◆ **Excerto fornecido**:
------------------------------------------------------------

O final do mandato de Mário Centeno à frente do Banco de Portugal está a ser marcado por polémicas que incluem duas nomeações de última hora e uma despesa na construção de um ‘elefante branco’. Mas Centeno não se ficou por aqui. Na hora de saída, ainda deu uma prenda milionária.
A ‘bafejada’ pela sorte foi a sociedade de advogados Cuatrecasas, que ganhou mais um ajuste directo do Banco de Portugal, no montante de 861 mil euros, com IVA incluído. O contrato foi assinado no passado dia 17 de Julho e tem como objecto a “aquisição de serviços de assessoria jurídica e de patrocínio judiciário”, com um prazo de execução de três anos.
Mário Centeno. / Foto: D.R.
O Banco de Portugal justifica o ajuste directo com o argumento de que não existe “concorrência por motivos técnicos”. Ou seja, a entidade liderada por Centeno diz assim que mais nenhuma outra sociedade de advogados a operar em Portugal tem capacidade para ser contratada pelo Banco de Portugal para prestar aqueles serviços de assessoria jurídica e patrocínio judiciário.
E que serviços são esses? Não se sabe porque, como já é habitual, o caderno de encargos deste ajuste directo – onde estão os detalhes do procedimento – não está disponível na plataforma de registo dos contratos públicos, como teria de estar.
Acresce que este contrato foi celebrado quando ainda está a meio o anterior ajuste directo celebrado com a Cuatrecasas. Isto porque a 30 de Outubro de 2023, o Banco de Portugal assinou um contrato no montante de 2,8 milhões de euros com a mesma sociedade de advogados, com um período de execução de três anos, que só termina no final de Outubro de 2026.
Sede da Cuatrecasas, em Lisboa. / Foto: D.R.
Também neste caso, o objecto do contrato foi a “aquisição de serviços de assessoria jurídica e de patrocínio judiciário”. A justificação usada pelo Banco de Portugal para não fazer um concurso público foi o mesmo argumento, de que mais nenhuma outra sociedade de advogados em todo o país tem capacidade para prestar aqueles serviços.

------------------------------------------------------------

◆ **Dados registados**:
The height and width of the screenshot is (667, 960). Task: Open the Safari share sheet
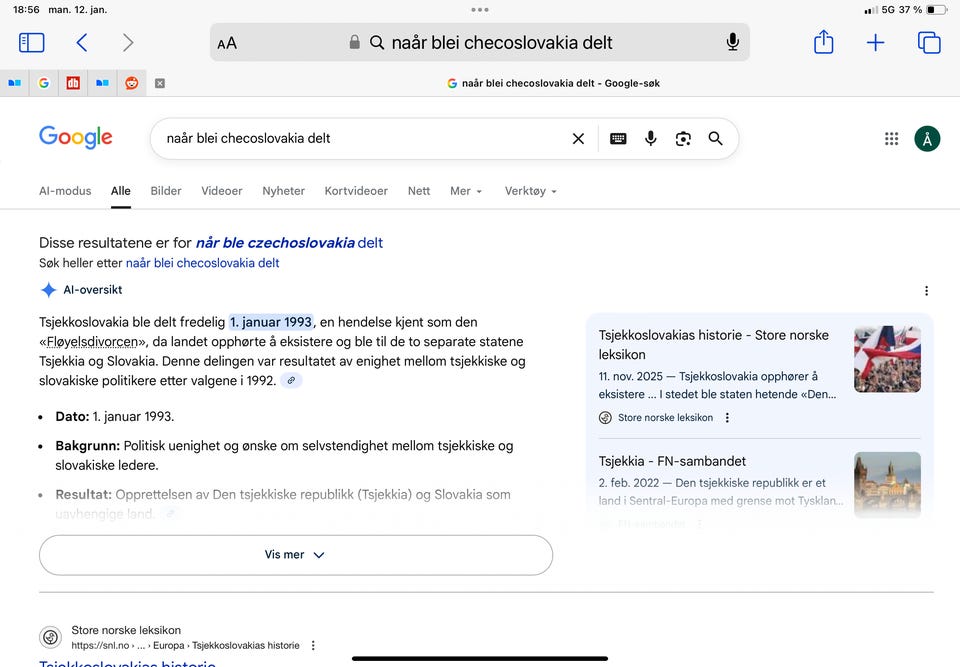pos(823,42)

------------------------------------------------------------

◆ **O problema**: Extraia, sem qualquer alteração, o excerto completo sobre o ajuste directo do Banco de Portugal à Cuatrecasas. Estes dados provêm de outra fonte.

◆ **Resposta escrita**:
O final do mandato de Mário Centeno à frente do Banco de Portugal está a ser marcado por polémicas que incluem duas nomeações de última hora e uma despesa na construção de um ‘elefante branco’. Mas Centeno não se ficou por aqui. Na hora de saída, ainda deu uma prenda milionária.
A ‘bafejada’ pela sorte foi a sociedade de advogados Cuatrecasas, que ganhou mais um ajuste directo do Banco de Portugal, no montante de 861 mil euros, com IVA incluído. O contrato foi assinado no passado dia 17 de Julho e tem como objecto a “aquisição de serviços de assessoria jurídica e de patrocínio judiciário”, com um prazo de execução de três anos.
Mário Centeno. / Foto: D.R.
O Banco de Portugal justifica o ajuste directo com o argumento de que não existe “concorrência por motivos técnicos”. Ou seja, a entidade liderada por Centeno diz assim que mais nenhuma outra sociedade de advogados a operar em Portugal tem capacidade para ser contratada pelo Banco de Portugal para prestar aqueles serviços de assessoria jurídica e patrocínio judiciário.
E que serviços são esses? Não se sabe porque, como já é habitual, o caderno de encargos deste ajuste directo – onde estão os detalhes do procedimento – não está disponível na plataforma de registo dos contratos públicos, como teria de estar.
Acresce que este contrato foi celebrado quando ainda está a meio o anterior ajuste directo celebrado com a Cuatrecasas. Isto porque a 30 de Outubro de 2023, o Banco de Portugal assinou um contrato no montante de 2,8 milhões de euros com a mesma sociedade de advogados, com um período de execução de três anos, que só termina no final de Outubro de 2026.
Sede da Cuatrecasas, em Lisboa. / Foto: D.R.
Também neste caso, o objecto do contrato foi a “aquisição de serviços de assessoria jurídica e de patrocínio judiciário”. A justificação usada pelo Banco de Portugal para não fazer um concurso público foi o mesmo argumento, de que mais nenhuma outra sociedade de advogados em todo o país tem capacidade para prestar aqueles serviços.